William Bonner tem sangue frio. Gélido, talvez. Já foi xingado por Jair Bolsonaro de “sem-vergonha”, “maior canalha”, “mentiroso” e “cara de pastel”. Nunca revidou no mesmo tom. Voltou a dar prova de seu autocontrole nas edições de quarta e quinta-feira do ‘JN’.
Ele usou os eufemismos “inverdade” e “declaração inverídica” para dizer que o presidente mentiu ao alegar ter sido proibido pelo STF de atuar amplamente no combate à pandemia de covid-19 e ao rebater denúncias de fraude nas urnas eletrônicas. Em ocasiões anteriores, ao contestar Bolsonaro por outras declarações, amenizou com “faltou com a verdade”.
Como editor-chefe, Bonner tem autonomia para pautar e falar o que quiser diante das câmeras. O máximo a que se permite é, às vezes, manifestar repúdio ao presidente com expressões faciais. Algumas caretas de deboche viraram memes e certos olhares de reprovação geraram manchetes.
Por que, apesar de ser alvo frequente, o jornalista não refuta as ofensas com veemência? Em primeiro lugar, Bonner demonstra respeitar a institucionalidade em torno de Bolsonaro. Goste-se ou não, é o presidente da República e deve ser tratado de maneira protocolar pela imprensa devido ao cargo que ocupa. Chamá-lo de “mentiroso” seria hostil e provocativo.
O âncora parece seguir o conselho do poeta e dramaturgo Henrik Ibsen. “Finge ignorar os teus inimigos; não caia na vulgaridade de se defender”, escreveu o norueguês. Ele sabe que, se for responder no ar a cada ataque verbal, vai dar mais visibilidade a Bolsonaro e alimentar um conflito estéril.

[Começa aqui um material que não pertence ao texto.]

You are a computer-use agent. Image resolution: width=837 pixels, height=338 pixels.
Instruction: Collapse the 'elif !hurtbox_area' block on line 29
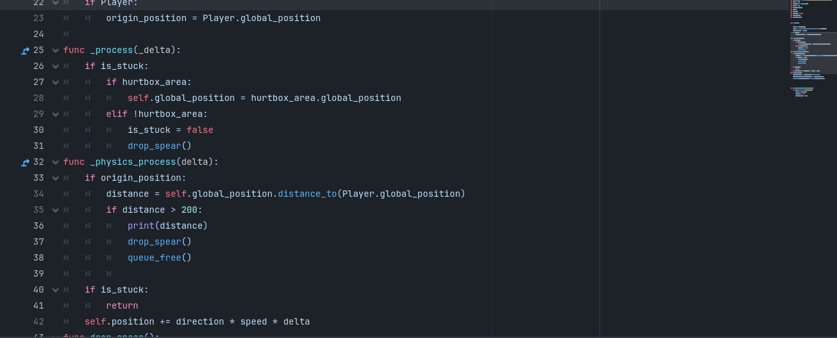pyautogui.click(x=56, y=114)
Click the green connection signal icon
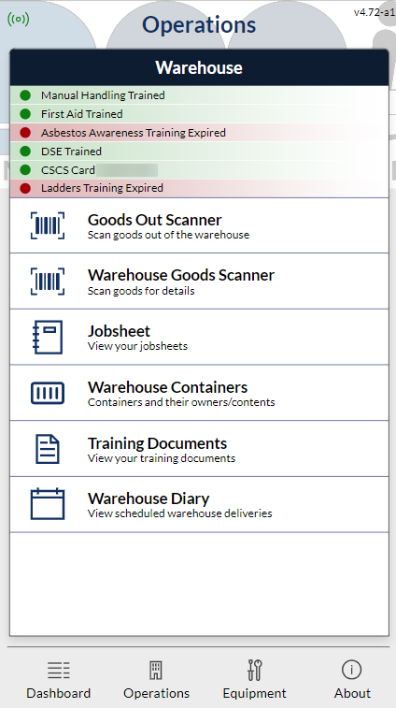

Titular da bancada do ‘Jornal Nacional’ desde 1996, William Bonner desagradou a muitos poderosos de todas as ideologias do espectro político. Nesses 25 anos, quatro presidentes ascenderam e se foram – e ele continua lá, todas as noites naquela bancada, a informar e influenciar milhões de telespectadores.